About this exercise: Using the material that follows, identify and copy each line with the string "message".

Exercise data:
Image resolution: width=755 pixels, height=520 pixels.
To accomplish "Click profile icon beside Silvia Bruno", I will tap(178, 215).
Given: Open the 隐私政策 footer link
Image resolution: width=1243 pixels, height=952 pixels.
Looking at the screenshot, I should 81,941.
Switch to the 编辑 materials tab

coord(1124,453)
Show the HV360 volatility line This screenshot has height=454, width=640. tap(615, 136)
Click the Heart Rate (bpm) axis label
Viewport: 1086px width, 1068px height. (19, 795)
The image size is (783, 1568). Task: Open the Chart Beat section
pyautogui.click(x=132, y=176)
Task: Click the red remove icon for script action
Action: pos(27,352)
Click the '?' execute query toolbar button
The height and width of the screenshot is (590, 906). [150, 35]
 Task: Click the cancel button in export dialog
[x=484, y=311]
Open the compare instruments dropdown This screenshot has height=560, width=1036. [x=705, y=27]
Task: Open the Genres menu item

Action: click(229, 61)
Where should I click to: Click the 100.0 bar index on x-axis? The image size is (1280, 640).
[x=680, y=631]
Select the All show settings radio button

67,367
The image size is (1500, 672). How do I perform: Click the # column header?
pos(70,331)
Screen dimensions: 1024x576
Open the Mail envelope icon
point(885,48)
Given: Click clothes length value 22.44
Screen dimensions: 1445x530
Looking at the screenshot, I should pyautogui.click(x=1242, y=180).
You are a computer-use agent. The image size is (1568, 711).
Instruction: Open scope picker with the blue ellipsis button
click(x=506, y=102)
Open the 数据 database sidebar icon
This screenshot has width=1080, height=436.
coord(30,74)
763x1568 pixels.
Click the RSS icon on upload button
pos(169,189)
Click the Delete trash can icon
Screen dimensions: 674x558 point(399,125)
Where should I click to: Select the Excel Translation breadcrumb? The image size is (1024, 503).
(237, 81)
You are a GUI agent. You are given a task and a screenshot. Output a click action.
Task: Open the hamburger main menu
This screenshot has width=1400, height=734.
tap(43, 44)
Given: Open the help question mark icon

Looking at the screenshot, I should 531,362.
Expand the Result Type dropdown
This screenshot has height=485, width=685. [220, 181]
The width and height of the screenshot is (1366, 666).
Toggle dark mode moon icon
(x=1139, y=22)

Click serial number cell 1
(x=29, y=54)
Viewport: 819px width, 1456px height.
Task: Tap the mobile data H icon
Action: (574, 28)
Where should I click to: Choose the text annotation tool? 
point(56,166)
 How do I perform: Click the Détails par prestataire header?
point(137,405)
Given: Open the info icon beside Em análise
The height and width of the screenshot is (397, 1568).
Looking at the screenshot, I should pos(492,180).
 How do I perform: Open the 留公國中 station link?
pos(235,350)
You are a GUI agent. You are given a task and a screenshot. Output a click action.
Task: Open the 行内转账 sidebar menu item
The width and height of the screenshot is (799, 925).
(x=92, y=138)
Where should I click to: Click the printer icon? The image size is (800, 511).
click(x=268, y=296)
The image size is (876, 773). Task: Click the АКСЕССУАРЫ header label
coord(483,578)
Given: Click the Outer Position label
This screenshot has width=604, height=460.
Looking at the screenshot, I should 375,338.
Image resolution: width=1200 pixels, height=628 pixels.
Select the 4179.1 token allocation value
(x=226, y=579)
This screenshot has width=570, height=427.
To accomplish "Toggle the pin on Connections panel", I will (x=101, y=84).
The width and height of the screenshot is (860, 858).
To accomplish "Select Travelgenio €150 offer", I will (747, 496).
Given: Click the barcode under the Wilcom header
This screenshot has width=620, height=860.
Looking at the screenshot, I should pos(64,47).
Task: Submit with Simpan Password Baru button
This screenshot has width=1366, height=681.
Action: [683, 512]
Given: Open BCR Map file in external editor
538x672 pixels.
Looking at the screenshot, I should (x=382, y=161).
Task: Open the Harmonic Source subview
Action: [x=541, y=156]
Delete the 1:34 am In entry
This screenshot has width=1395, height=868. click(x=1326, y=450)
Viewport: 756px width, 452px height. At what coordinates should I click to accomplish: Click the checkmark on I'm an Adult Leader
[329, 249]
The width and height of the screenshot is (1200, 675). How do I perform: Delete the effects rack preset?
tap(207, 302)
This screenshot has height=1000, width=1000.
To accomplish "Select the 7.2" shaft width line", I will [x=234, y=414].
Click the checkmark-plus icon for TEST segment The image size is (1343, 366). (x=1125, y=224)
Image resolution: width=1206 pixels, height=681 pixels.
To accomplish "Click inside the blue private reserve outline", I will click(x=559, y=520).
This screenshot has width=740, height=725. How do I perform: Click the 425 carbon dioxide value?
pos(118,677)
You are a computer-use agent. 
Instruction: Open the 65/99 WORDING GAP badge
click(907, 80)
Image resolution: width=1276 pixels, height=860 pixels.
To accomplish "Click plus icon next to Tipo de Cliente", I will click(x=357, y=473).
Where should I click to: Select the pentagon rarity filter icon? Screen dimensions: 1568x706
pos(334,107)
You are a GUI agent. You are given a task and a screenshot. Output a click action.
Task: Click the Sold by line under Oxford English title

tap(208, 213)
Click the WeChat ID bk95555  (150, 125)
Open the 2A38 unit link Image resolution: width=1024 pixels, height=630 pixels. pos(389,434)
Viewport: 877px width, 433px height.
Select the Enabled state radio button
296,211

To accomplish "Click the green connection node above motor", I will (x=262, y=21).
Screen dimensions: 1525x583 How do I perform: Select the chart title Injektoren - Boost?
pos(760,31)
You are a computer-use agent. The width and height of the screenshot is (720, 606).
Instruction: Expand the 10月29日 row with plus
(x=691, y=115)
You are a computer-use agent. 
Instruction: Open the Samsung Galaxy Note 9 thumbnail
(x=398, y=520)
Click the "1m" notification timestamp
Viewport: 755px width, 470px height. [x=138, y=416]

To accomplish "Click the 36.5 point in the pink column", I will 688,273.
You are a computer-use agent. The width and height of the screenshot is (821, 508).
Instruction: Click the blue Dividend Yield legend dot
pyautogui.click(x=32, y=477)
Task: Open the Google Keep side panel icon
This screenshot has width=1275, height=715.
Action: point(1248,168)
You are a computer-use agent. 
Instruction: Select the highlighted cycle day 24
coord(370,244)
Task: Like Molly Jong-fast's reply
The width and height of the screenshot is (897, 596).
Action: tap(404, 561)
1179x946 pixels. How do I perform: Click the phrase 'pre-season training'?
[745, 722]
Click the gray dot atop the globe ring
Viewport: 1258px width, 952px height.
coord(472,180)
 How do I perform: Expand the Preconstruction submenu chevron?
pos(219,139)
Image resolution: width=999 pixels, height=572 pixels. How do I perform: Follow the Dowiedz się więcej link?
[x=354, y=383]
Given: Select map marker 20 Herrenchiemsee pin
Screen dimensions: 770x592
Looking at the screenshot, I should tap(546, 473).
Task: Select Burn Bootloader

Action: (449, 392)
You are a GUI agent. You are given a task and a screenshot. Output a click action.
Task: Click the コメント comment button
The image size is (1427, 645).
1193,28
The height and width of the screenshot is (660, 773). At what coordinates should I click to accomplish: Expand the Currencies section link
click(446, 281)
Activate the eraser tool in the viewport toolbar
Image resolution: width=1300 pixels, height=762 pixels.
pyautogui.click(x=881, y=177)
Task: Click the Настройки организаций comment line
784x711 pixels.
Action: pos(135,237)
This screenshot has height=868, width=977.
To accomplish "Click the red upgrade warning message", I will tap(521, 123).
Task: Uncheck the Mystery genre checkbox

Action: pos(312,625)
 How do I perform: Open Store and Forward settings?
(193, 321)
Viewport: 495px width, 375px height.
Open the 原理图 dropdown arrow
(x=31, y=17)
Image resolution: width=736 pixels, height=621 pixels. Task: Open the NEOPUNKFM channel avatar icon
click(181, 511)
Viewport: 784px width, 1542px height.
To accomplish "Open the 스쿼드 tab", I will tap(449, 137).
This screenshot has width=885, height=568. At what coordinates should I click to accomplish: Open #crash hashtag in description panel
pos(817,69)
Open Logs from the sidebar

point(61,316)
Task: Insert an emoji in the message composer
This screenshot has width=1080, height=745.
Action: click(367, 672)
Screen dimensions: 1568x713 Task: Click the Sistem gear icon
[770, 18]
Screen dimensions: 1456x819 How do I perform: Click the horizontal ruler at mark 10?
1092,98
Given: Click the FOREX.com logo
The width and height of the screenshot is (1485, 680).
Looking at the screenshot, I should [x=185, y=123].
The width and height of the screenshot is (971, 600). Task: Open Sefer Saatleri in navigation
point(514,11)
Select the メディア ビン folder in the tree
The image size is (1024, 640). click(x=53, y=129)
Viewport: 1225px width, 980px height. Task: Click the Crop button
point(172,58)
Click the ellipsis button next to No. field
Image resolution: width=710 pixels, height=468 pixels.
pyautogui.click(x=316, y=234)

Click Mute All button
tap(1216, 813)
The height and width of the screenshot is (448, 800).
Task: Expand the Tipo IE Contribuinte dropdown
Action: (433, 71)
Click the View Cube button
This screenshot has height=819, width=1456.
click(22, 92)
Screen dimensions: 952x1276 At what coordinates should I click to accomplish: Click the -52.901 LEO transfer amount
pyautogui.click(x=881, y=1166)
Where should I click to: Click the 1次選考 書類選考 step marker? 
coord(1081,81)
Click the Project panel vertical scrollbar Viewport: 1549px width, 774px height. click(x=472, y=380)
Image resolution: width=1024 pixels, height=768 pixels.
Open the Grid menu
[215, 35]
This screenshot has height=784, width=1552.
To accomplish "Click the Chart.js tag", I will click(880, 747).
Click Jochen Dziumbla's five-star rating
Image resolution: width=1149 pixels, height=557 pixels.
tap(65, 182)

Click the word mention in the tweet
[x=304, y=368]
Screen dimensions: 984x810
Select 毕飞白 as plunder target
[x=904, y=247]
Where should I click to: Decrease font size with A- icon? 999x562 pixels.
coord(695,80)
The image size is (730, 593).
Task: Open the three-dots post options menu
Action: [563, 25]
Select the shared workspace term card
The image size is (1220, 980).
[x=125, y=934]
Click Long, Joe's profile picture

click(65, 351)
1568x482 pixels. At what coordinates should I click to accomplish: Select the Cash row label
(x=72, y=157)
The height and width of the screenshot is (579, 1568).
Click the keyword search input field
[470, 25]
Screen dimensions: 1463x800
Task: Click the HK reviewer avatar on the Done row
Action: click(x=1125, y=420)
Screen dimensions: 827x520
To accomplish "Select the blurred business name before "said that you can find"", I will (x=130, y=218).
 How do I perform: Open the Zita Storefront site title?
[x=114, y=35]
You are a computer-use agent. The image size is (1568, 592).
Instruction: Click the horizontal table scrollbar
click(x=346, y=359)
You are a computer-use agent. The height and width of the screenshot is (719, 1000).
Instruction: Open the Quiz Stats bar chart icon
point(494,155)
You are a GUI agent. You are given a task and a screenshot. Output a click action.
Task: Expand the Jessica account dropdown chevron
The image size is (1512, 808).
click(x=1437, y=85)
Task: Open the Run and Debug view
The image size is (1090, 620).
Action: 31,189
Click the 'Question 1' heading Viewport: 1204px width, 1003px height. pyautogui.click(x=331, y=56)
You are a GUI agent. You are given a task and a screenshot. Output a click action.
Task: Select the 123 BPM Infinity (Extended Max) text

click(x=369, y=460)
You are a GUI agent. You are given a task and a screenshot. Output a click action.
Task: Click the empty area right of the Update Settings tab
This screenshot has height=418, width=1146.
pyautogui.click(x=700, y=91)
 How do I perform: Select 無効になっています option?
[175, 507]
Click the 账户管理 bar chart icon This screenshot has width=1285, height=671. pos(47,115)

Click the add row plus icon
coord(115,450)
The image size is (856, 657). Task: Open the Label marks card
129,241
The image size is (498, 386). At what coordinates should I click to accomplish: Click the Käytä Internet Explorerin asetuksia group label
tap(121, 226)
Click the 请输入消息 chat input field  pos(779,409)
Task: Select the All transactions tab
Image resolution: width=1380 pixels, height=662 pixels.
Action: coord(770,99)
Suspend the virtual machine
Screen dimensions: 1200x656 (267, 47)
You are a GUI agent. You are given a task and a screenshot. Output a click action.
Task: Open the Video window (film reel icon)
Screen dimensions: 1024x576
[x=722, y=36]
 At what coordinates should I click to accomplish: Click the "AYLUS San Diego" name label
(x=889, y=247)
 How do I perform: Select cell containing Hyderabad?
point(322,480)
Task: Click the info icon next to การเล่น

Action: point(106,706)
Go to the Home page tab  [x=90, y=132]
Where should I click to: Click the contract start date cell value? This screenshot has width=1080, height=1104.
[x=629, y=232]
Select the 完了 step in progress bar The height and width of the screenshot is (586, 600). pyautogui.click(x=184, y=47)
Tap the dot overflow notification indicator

Output:
To accomplish "Click the red upgrade warning message", I will tap(521, 123).
Task: Insert an emoji in the message composer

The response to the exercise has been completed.